# SELECTION start

College Accreditors Get An F

Education Higher Ed

The federal government’s overseer of college accreditors, the National Advisory Committee on Institutional Quality and Integrity, is set to meet next week and decide whether to revoke recognition of the Accrediting Council for Independent Colleges and Schools (ACICS). ACICS is one of several bodies that “accredit” thousands of colleges and universities in the United States, making these institutions eligible to receive taxpayer funds through Pell Grants and federal student loans. Having accredited several schools in the ill-fated Corinthian Colleges chain, ACICS now faces an onslaught from several state attorneys general, who want its recognition terminated.

“Accreditors are required by law to evaluate schools on financial characteristics, but not on whether students actually succeed. The resulting message to colleges is: as long as your finances are in order, it does not matter if your students fail.”

These politicians are correct in their assessment of ACICS as a poor gatekeeper of taxpayer dollars. The average student outcomes of schools accredited by ACICS are particularly egregious. According to my analysis of Department of Education data, 71% of ACICS schools’ students have federal student loans, and 19% default within three years. Only 50% graduate, and just 45% of enrollees earn more than the average high school degree holder. There is no way to disguise these results—ACICS schools largely fail students no matter how you measure the outcomes. However, it is erroneous to claim that such poor results are unique to ACICS-accredited institutions.

To compare these outcomes across accreditors, I give a school a “red flag” if it fares worse than the average ACICS institution on one of these four metrics: default rate, graduation rate, share of enrollees earning more than typical high school graduates, and share with federal student loans. (As I wroteearlier this month, heavy dependence on federal aid is a bad sign.) In other words, a school with a graduation rate below 50%, the ACICS average, gets a red flag. Schools with four red flags are worse than the average ACICS institution across the board—they have no bright spots.

As the chart below demonstrates, ACICS accredits the worst set of schools—but it hardly has a monopoly on poor-quality institutions. More than half of the schools recognized by every single major accreditor have at least one red flag, and 37% of the average accreditor’s schools have two red flags or more.

Note: Not all schools reported data for all four metrics (graduation rate, default rate, share earning more than high school graduates, and share with federal student loans). Missing data was not counted as a red flag. Therefore, these estimates are likely more favorable to the schools than reality. “Major” accreditors are defined as regional and national accreditors that recognize more than 50 schools.

In total, 139 schools in this group have four red flags. Fifty-five of them, or 40%, have ACICS accreditation. While ACICS stands out for its failure, other accreditors are hardly blameless. There is little justification for accreditors, or the Department of Education , to continue extending federal money to these schools.

# SELECTION end
# RECORDS start

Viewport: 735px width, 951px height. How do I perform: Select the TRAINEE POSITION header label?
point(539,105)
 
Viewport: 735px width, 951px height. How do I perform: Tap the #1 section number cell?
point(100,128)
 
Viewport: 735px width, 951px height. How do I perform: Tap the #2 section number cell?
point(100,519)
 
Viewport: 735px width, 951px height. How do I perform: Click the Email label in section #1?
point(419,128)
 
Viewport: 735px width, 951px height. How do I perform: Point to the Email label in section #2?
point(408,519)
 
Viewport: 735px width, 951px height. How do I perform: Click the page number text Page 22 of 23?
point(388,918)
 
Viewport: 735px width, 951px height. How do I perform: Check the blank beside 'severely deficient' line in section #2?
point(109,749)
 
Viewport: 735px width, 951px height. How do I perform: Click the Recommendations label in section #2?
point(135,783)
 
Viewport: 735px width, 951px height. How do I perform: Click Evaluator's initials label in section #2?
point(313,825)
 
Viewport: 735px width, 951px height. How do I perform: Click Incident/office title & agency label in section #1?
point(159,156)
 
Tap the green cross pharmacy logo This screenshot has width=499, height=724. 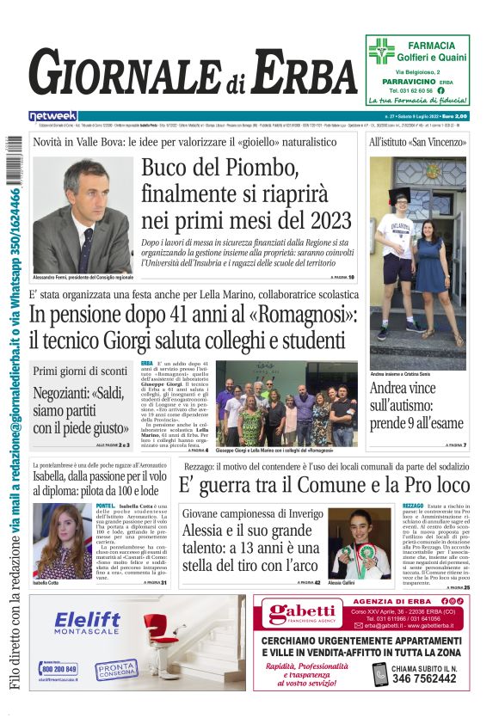tap(381, 51)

# RECORDS end

## OBJECTIVE 1:
According to the accreditor article, what percentage of students at ACICS schools graduate?
## OBJECTIVE 2:
Please print the part of the accreditor article starting at "To compare these" and ending at "no bright spots.".

## WRITTEN REPLY 1:
50%

## WRITTEN REPLY 2:
To compare these outcomes across accreditors, I give a school a “red flag” if it fares worse than the average ACICS institution on one of these four metrics: default rate, graduation rate, share of enrollees earning more than typical high school graduates, and share with federal student loans. (As I wroteearlier this month, heavy dependence on federal aid is a bad sign.) In other words, a school with a graduation rate below 50%, the ACICS average, gets a red flag. Schools with four red flags are worse than the average ACICS institution across the board—they have no bright spots.